RECORD SET -
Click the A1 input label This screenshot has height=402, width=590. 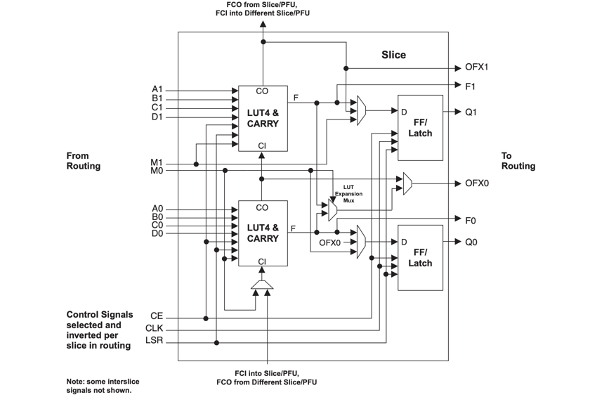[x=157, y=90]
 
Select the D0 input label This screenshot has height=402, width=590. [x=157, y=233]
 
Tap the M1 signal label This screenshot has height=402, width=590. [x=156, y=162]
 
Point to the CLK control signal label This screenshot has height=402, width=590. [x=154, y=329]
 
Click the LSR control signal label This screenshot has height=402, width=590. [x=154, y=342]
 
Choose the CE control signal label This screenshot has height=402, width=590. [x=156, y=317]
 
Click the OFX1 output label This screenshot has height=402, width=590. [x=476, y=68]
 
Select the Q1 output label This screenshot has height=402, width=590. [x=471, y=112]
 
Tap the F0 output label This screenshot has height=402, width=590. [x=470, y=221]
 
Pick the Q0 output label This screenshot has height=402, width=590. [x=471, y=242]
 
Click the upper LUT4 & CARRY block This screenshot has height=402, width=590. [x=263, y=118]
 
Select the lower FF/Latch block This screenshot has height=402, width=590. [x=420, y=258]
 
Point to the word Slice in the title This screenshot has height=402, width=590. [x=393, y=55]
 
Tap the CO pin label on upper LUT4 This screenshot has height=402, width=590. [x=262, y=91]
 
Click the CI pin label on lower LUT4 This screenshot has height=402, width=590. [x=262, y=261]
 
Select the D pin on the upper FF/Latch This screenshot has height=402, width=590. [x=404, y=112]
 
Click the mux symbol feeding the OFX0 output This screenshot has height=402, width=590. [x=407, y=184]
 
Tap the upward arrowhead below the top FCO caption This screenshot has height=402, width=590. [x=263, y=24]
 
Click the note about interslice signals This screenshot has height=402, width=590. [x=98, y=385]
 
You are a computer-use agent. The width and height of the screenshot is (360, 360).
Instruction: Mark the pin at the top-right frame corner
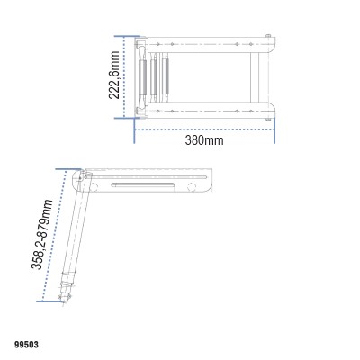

OBJECTIVE - Rewrite the stretch of records from the line containing "Click the CI" through the line containing "Tap the upward", renaming "FF/Latch" to "flip-flop" and leaving everything else as it stands.

THE SOLUTION -
Click the CI pin label on lower LUT4 This screenshot has height=402, width=590. [x=262, y=261]
 
Select the D pin on the upper flip-flop This screenshot has height=402, width=590. [x=404, y=112]
 
Click the mux symbol feeding the OFX0 output This screenshot has height=402, width=590. [x=407, y=184]
 
Tap the upward arrowhead below the top FCO caption This screenshot has height=402, width=590. [x=263, y=24]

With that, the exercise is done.